Conventionally, most clinicians have observed an asymmetric VA as a congenital variation which give less importance, unless vertebro basilar insufficiency occurs. However, recent studies had regarded vertebral artery dominance as a risk factor for posterior circulation infarctions and the hypoplastic side has shown increased association with a stroke. The Vertebral artery hypoplasia leads to decreased flow in the posterior circulation which might result in infarction. States that dominance of the vertebral artery can cause the infarctions in the territory of basilar and PICA arteries [9]. The present case might represent an extreme but compensated form of this phenomenon; with complete absence of the right PICA but the right tonsil and associated area was being supplied by AICA [10].

Conclusion

Many persons may develop cerebellar tonsillar herniation without any symptoms, patients history verified with family. During dissection cerebeller tonsils were found below the level of foramen maganum. The cerebellum dura mater was thickened at the level of craniovertebral junction(CVJ). Inferior pole of Tonsil of left side was situated 9.49mm below while the right tonsil is 8.4mm below to the foramen magnum.

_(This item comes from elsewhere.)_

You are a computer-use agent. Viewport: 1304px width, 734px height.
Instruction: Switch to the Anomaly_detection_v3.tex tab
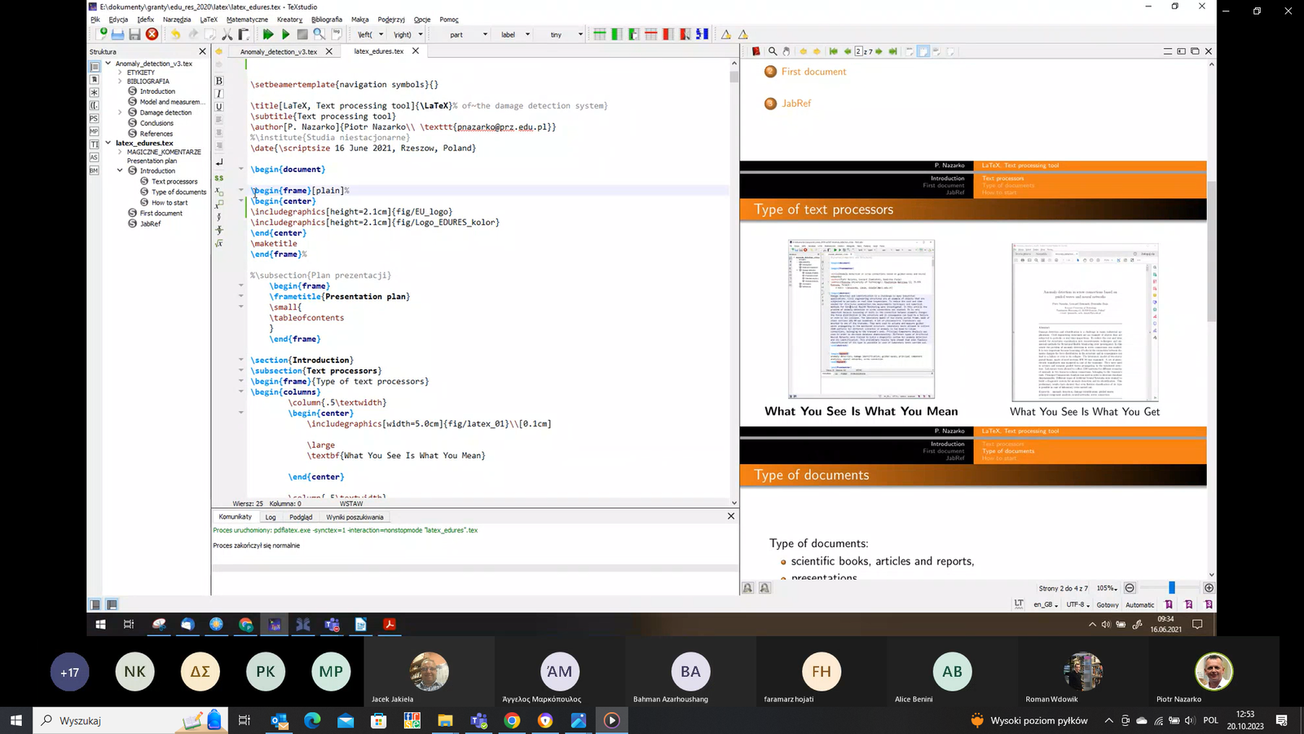coord(278,51)
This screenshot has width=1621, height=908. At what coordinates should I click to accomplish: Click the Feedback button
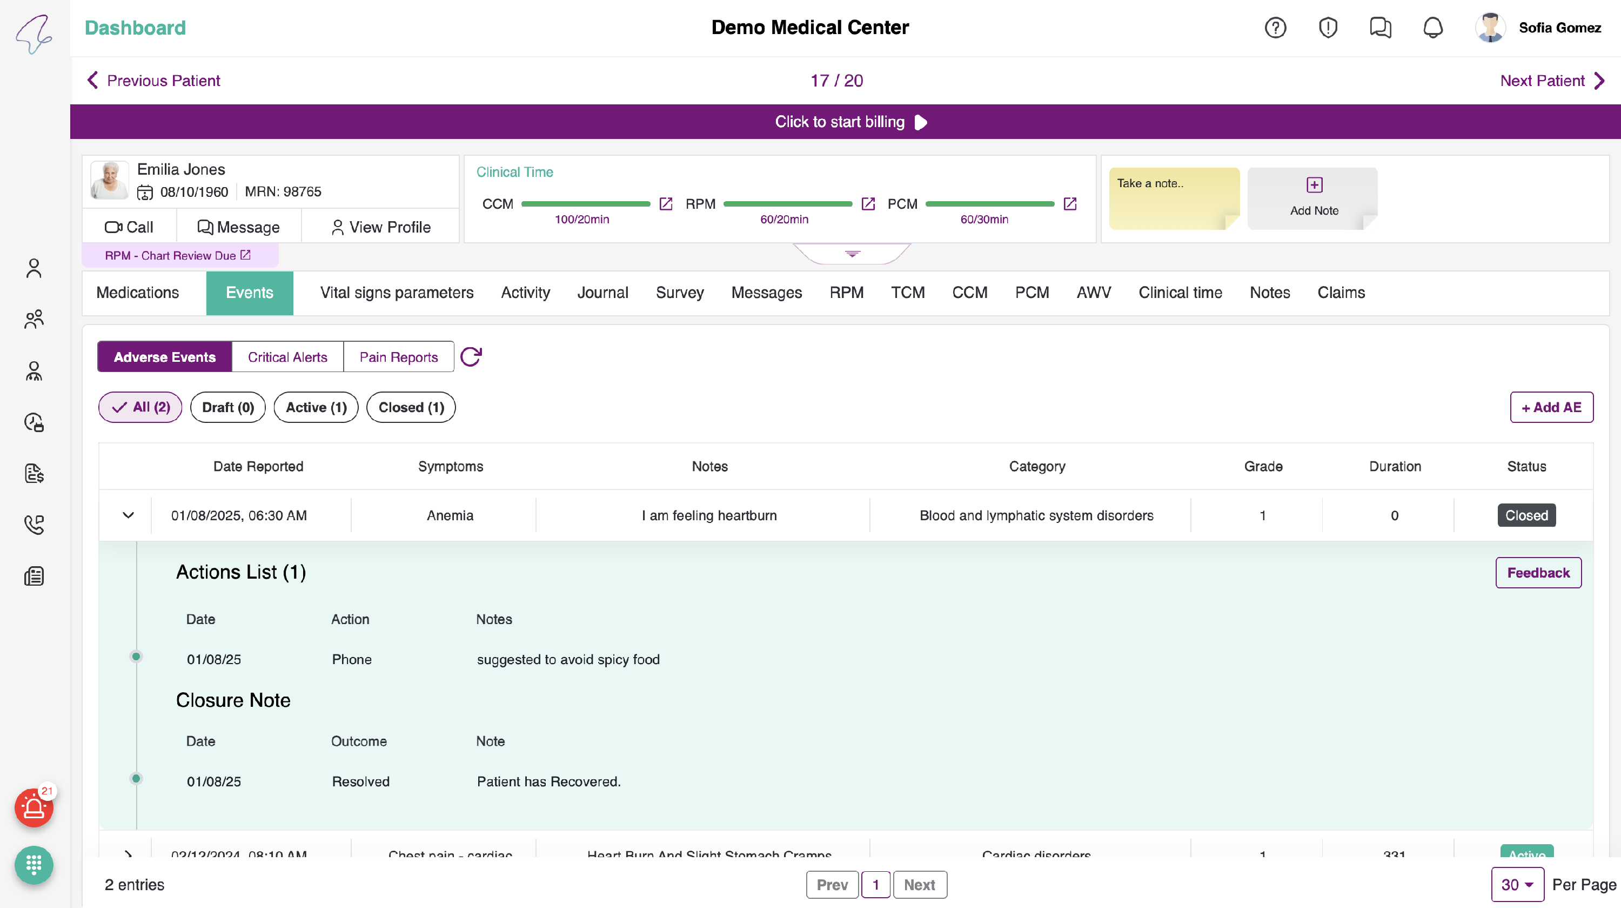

Additionally in this we also found a vascular abnormality The segment 2 (lateral medullary or PICA loop) part of Posterior Inferior Cerebellar artery (PICA) on the left side was absent while on right side it was situated 3.70 mm below the inferior pole of right tonsil and 1.24mm below the arch of first cervical vertebrae.

FUNDING: This The study was supported by the grant from Department of Science & Technology (DST) “Microsurgical and vascular anatomy of cerebellar tonsils and dentate nucleus in normal cadavers and in MRI with patients of Chiari malformation: Implications for cerebellar microsurgical resections and for understanding Chiari malformation” A PHD thesis , New Delhi, India. Grant Number- DST/INSPIRE Fellowship/2014/ IF150136.